Smith and de Luma, carnassier
Affûtez couteaux et canines, vous voilà au nirvana des viandards : le boeuf, version Kobe ou Black Angus, et le jambon, pata negra en tête, jouent ici en catégorie compète, cuisinés à l’épure, à l’os si on ose dire, par l’Irlandais Alan Hamilton – que les végétariens ne se pincent pas le nez tout de suite, le risotto aux champignons n’en est pas moins honnête. Ajoutez à cela quelques atours manufacturiers – grosse tuyauterie, maxibaies vitrées – une clientèle tout en franges et en barbes de trois semaines, faune typique d’Alt-Wiedikon, et vous obtenez le plus looké des steakhouses.
Pratique
• TGV Lyria dessert Zurich au départ de Paris en moins de cinq heures et jusqu’à cinq fois par jour, à partir de 29 € l’aller. www.tgv-lyria.com
• Pour organiser votre séjour, l’office du tourisme de Zurich est une bonne source d’informations. www.zuerich.com
La Stanza, à la milanaise
Bien malin celui qui, sur les coups de 8 heures, parviendra jusqu’au comptoir : une haie de banquiers, buvant leur espresso serré et de seniors pomponnés croquant dans leur cannolo lui barreront le passage.

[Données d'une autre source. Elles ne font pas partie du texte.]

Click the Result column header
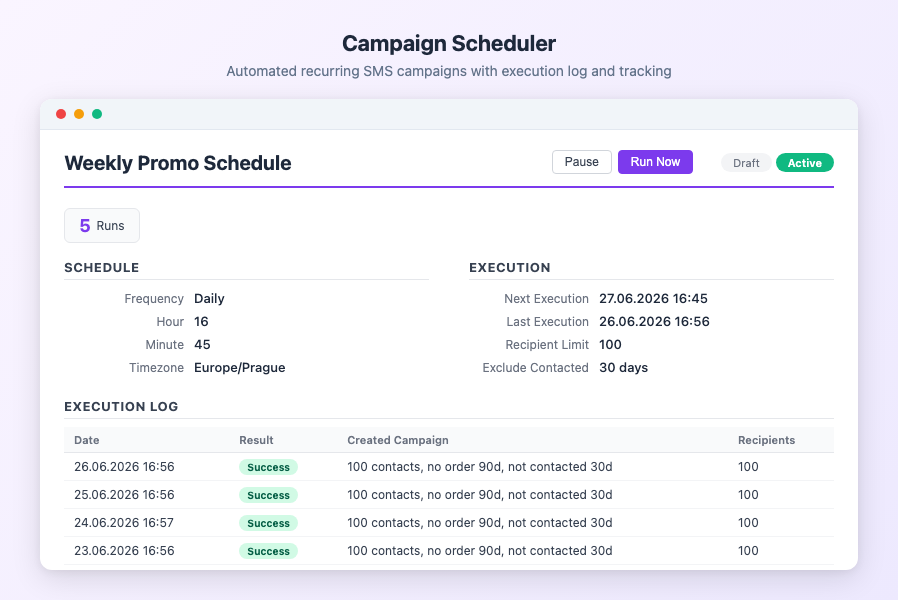This screenshot has width=898, height=600. click(256, 440)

Il faudra alors retenter sa chance à l’aperitivo, quand il est l’heure non pas du spritz – trop populaire ! – mais du negroni, et que les conversations perdent un peu de leur sérieux sur la terrasse adjacente. Enge, le quartier huppé où loge La Stanza, prend alors de beaux airs lombards. Bleicherweg 10. www.lastanza.ch
Volkshaus, rassembleur
Pas vraiment populaire, cette « maison du peuple » (Volkshaus, en VO) est d’abord un restaurant cossu dont on a scandé l’espace à l’aide d’élégants panneaux années 20. C’est aussi moins collet monté, un café envahi de lumière, où on traînerait des heures : une telle feuillette son Sonntagszeitung dominical, absorbée au point de laisser fondre son sorbet aux agrumes, un tel s’inquiète avec la serveuse du temps qu’il fait – trop chaud, en ce week-end de février –, ça flirte gentiment de table en table, ça socialise entre petites familles… Le centre névralgique, en somme, de l’über-bobo 4e arrondissement.
Lochergut, bien en vue
Il fut un temps, cette barre d’immeuble brutaliste des années 60 était aussi riante qu’un hiver soviétique. Mais les temps changent – et ici, ils changent à grande vitesse. Il y a toujours, au rez‑de‑chaussée, un supermarché discount, mais aussi, désormais – gentrification du quartier d’Aussersihl oblige –, le plus prisé des bars à terrasse. L’architecte d’intérieur James Dyer-Smith y mixe Art déco, modernisme et bimbeloterie, le restaurateur Yves Niedermayr y régale les clients de délices israéliens, et tout le Zurich hype s’y bouscule jusqu’à pas d’heure dans une ambiance est-berlinoise.
Acid, vitaminé
C’est dans ce bar de poche aux allures eighties, florilège de murs saumon et de chaises austères, que la branchitude de la Langstrasse, cœur battant du 4e arrondissement, atteint son climax. Lookés à la dernière mode, de beaux noctambules jouent des coudes autour d’un bloc de terrazzo qui fait office de comptoir, sifflent des moscow mules, servis ici plus piquants que la normale, se dandinent légèrement du buste au son d’une électro de bonne facture, s’apostrophent et se lancent des œillades : tout le monde se connaît et a même la politesse de vous considérer, vous, non Zurichois, comme l’un des siens.
Sphères, intello
Ce vaste loft synthétise tout l’ADN du quartier créatif d’Escher Wyss. Au pied d’un édifice industriel grisâtre, à un jet de pierre des lieux d’art en vue, on vient là pour feuilleter quelque ouvrage à l’espace librairie, pour se repaître d’avant-garde théâtrale au coin « scène » ou pour célébrer, autour d’une pinte, entre artistes et galeristes, le finissage d’une expo. Les hautes sphères de la culture, voilà ce que vous tutoyez ici.